▸ **WORK INSTRUCTIONS**
Swap each "Instruction:" in the listing below for "Command:" and write out the whole listing again with nothing else changed.

BEGIN

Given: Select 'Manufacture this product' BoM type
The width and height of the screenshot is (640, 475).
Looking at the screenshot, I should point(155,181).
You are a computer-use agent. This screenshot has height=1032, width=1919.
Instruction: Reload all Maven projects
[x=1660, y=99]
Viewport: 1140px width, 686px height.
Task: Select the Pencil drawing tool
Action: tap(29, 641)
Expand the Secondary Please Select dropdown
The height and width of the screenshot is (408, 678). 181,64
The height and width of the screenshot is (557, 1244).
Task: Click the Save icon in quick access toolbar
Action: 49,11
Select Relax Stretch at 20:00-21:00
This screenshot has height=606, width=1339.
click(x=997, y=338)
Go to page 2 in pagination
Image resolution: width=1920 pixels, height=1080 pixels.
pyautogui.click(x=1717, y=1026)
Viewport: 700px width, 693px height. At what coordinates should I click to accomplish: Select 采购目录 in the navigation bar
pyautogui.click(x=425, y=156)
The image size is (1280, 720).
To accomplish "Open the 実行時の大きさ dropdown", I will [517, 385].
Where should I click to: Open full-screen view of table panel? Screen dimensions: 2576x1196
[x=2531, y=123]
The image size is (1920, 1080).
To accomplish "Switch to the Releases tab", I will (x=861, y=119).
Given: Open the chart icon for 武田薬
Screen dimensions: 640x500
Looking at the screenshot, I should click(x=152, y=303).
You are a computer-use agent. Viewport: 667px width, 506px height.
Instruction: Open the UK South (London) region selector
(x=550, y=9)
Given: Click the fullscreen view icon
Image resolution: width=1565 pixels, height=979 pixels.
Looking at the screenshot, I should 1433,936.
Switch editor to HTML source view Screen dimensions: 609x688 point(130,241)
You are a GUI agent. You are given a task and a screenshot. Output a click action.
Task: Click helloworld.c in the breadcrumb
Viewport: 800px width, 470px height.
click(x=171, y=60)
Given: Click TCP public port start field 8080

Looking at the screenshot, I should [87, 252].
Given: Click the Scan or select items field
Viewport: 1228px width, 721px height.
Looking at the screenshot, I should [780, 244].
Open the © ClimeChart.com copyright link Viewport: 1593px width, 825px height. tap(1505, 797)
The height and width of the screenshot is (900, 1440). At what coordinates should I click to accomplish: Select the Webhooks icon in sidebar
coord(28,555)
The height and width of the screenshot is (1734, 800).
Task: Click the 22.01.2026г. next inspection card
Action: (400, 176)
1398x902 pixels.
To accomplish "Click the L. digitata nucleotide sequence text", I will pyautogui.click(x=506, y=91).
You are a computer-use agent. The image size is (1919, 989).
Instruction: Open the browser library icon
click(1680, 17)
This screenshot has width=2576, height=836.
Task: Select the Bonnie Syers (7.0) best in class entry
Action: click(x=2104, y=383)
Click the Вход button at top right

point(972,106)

END

▸ **SOLUTION FOR THIS PROBLEM**
Given: Select 'Manufacture this product' BoM type
The width and height of the screenshot is (640, 475).
Looking at the screenshot, I should point(155,181).
You are a computer-use agent. This screenshot has height=1032, width=1919.
Command: Reload all Maven projects
[x=1660, y=99]
Viewport: 1140px width, 686px height.
Task: Select the Pencil drawing tool
Action: tap(29, 641)
Expand the Secondary Please Select dropdown
The height and width of the screenshot is (408, 678). 181,64
The height and width of the screenshot is (557, 1244).
Task: Click the Save icon in quick access toolbar
Action: 49,11
Select Relax Stretch at 20:00-21:00
This screenshot has height=606, width=1339.
click(x=997, y=338)
Go to page 2 in pagination
Image resolution: width=1920 pixels, height=1080 pixels.
pyautogui.click(x=1717, y=1026)
Viewport: 700px width, 693px height. At what coordinates should I click to accomplish: Select 采购目录 in the navigation bar
pyautogui.click(x=425, y=156)
The image size is (1280, 720).
To accomplish "Open the 実行時の大きさ dropdown", I will [517, 385].
Where should I click to: Open full-screen view of table panel? Screen dimensions: 2576x1196
[x=2531, y=123]
The image size is (1920, 1080).
To accomplish "Switch to the Releases tab", I will (x=861, y=119).
Given: Open the chart icon for 武田薬
Screen dimensions: 640x500
Looking at the screenshot, I should click(x=152, y=303).
You are a computer-use agent. Viewport: 667px width, 506px height.
Command: Open the UK South (London) region selector
(x=550, y=9)
Given: Click the fullscreen view icon
Image resolution: width=1565 pixels, height=979 pixels.
Looking at the screenshot, I should 1433,936.
Switch editor to HTML source view Screen dimensions: 609x688 point(130,241)
You are a GUI agent. You are given a task and a screenshot. Output a click action.
Task: Click helloworld.c in the breadcrumb
Viewport: 800px width, 470px height.
click(x=171, y=60)
Given: Click TCP public port start field 8080

Looking at the screenshot, I should [87, 252].
Given: Click the Scan or select items field
Viewport: 1228px width, 721px height.
Looking at the screenshot, I should [780, 244].
Open the © ClimeChart.com copyright link Viewport: 1593px width, 825px height. tap(1505, 797)
The height and width of the screenshot is (900, 1440). At what coordinates should I click to accomplish: Select the Webhooks icon in sidebar
coord(28,555)
The height and width of the screenshot is (1734, 800).
Task: Click the 22.01.2026г. next inspection card
Action: (400, 176)
1398x902 pixels.
To accomplish "Click the L. digitata nucleotide sequence text", I will pyautogui.click(x=506, y=91).
You are a computer-use agent. The image size is (1919, 989).
Command: Open the browser library icon
click(1680, 17)
This screenshot has width=2576, height=836.
Task: Select the Bonnie Syers (7.0) best in class entry
Action: click(x=2104, y=383)
Click the Вход button at top right

point(972,106)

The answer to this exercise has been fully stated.